## SOURCE EXTRACT
· · ·

CI-EN: RUI: Collaborative Research: TraceLab Community Infrastructure

for Replication, Collaboration, and Innovation


Period of Performance: 

06/01/2015 - 05/31/2018


The challenge of experimental reproducibility extends across almost every science and engineering discipline. Recently, a widely reported study conducted by the biotech firm "Amgen" revealed that of 53 previously published landmark papers fundamental to their development plan, only six were reproducible. While this does not mean that the other studies were fraudulent, it does mean that there was insufficient information to make them reproducible by others. Recent studies have unearthed similar problems across a diverse set of Software Engineering domains, including, but not limited to, software traceability, feature location, and compiler optimization. Reproducibility is often undermined by lack of publicly available datasets, obsolete and unavailable tools, insufficient details about the experiment, and undocumented decisions about the way various metrics are computed.


Efforts to establish public benchmarks and datasets in repositories such as PROMISE, Eclipse Bug Data, and SIR (for testing), partially address the problem by supporting the evaluation of different techniques against the same data sets. Frameworks such as Weka and RapidMiner provide common algorithmic solutions for research in fields such as information retrieval, machine learning, and other similar areas of research, but are not primarily intended for software engineers. In contrast, TraceLab (funded under an NSF Major Research Instrumentation grant) provides libraries of components targeted at Software Engineering researchers and is ideally suited for supporting reproducibility and sharing of experiments. In this proposal we outline a plan for using TraceLab to reproduce a significant selection of landmark experiments in traceability, feature location, impact analysis, program summarization, testing, and requirements engineering. Our work will (1) provide a baseline against which future work can be evaluated, (2) create publicly available libraries of TraceLab components implementing important algorithms in each domain, and (3) serve as an exemplar for future reproducibility of results.



G1. Augment the TraceLab Framework. In addition to the more innovative aspects of our
proposal, we need to provide ongoing support for TraceLab by adding and maintaining features as requested by our user base.

G2. Reproduce landmark experiments. A core focus of our proposed work will involve identifying
and reproducing landmark experiments across multiple domains. We define a landmark
experiment as “an experiment which represents an important advancement in the field.” The
reproduced experiments will provide a baseline against which to compare new techniques and an
extensive set of reusable components which new researchers can use to equip their research environments, and to support innovative experimentation. The identified domains include traceability (all), feature location (Poshyvanyk), impact analysis (Poshyvanyk), program summarization (McMillan), testing (Hayes), and requirements engineering (Cleland-Huang). For each of these domains we will
deliver downloadable experiments, reusable TraceLab components, and challenges using TraceLab’s challenge feature. This thrust of our research represents a significant emphasis of this proposal.

· · ·

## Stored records
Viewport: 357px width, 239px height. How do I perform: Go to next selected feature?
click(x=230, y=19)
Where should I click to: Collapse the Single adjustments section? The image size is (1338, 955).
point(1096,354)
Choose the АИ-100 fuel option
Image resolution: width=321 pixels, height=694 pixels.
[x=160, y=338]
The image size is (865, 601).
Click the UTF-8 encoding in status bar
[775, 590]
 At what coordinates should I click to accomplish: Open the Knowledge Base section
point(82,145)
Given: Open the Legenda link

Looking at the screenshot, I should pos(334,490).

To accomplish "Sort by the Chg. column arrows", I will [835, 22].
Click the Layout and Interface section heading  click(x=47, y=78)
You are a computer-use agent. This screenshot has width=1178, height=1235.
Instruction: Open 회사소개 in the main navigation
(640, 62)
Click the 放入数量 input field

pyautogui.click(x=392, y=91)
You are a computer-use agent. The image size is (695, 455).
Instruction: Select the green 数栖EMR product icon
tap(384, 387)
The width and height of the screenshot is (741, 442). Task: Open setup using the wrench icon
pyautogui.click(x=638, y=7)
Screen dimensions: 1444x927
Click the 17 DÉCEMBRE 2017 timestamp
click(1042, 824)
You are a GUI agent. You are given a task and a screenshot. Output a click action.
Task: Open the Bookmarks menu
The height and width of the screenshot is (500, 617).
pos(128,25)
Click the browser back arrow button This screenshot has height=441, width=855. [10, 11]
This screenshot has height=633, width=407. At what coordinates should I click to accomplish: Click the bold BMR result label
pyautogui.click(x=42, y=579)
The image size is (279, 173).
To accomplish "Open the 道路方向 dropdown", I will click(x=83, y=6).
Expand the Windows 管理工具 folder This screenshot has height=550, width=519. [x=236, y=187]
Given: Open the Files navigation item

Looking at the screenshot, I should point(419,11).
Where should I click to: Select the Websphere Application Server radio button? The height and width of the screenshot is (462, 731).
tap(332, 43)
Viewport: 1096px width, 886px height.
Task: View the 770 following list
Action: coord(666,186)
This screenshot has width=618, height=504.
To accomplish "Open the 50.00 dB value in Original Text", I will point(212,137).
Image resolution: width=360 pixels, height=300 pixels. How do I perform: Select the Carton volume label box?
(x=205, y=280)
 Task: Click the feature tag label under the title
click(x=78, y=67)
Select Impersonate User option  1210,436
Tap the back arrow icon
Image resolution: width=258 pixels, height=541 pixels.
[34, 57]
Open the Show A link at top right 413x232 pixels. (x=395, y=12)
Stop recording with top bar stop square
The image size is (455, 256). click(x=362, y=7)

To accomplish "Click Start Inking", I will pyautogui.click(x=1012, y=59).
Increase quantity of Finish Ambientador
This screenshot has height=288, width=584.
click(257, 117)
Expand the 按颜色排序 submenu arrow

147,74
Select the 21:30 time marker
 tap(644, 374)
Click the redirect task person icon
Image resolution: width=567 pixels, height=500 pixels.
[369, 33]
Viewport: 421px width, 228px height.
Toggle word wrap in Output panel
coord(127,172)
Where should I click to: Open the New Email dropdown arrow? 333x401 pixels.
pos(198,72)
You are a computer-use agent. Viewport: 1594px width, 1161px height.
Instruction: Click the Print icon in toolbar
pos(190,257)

· · ·

## TO BE DONE
a) Answer these questions using the TraceLab project description:
(i) Of the 53 landmark papers in the Amgen study, how many were reproducible?
(ii) Under what kind of NSF grant was TraceLab funded?
(iii) Which researcher is listed for program summarization?
b) Extend the TraceLab project description by writing on from its final sentence about G2.

## RESPONSE LIST
a)
(i) Six.
(ii) An NSF Major Research Instrumentation grant.
(iii) McMillan.

b)
G3. Build general purpose libraries. Empirical Software Engineering experiments from multiple
domains share numerous underlying algorithms and data structures. We will therefore identify
cross-cutting concerns from the various research domains and augment TraceLab’s existing set of general purpose libraries. Examples of existing libraries include natural language processing, source code analysis, metrics computations, and statistical analysis.

G4. Build and maintain a self-sustaining open source community. TraceLab is already
publicly released and used by research groups in over 12 universities. However, it is vitally important that TraceLab is transitioned into a sustainable open source community. Given the tremendous support for TraceLab from both industry and academia (please see support letters) and the active group of TraceLab users, we plan to continue our outreach efforts by demonstrating the use of TraceLab for reproducibility purposes at workshops, conferences, and through journals. We also will provide ongoing support to new adopters through training materials and mentoring.

G5. Develop pedagogical materials. The TraceLab environment provides an ideal context
for students to learn to design and execute experiments in traceability, testing, feature location,
requirements analysis, and other software engineering areas. We plan to augment TraceLab components and the reproduced experiments with training materials describing underlying research questions, research methods, and algorithms. These materials will be disseminated via and other appropriate venues.

G6. Outreach to industry. In order to impact practice, we will make specific efforts to reach
out to industrial partners and to engage in technology transfer initiatives.


Exemplary Products:

1.      Jane Huffman Hayes, Wenbin Li, Tingting Yu, Xue Han, Mark Hays and Clinton Woodson, “Measuring Requirement Quality to Predict Testability,” in Workshop on Artificial Intelligence in Requirements Engineering (AIRE), at IEEE International Requirements Engineering (RE) Conference, Ottawa, Canada, 2015.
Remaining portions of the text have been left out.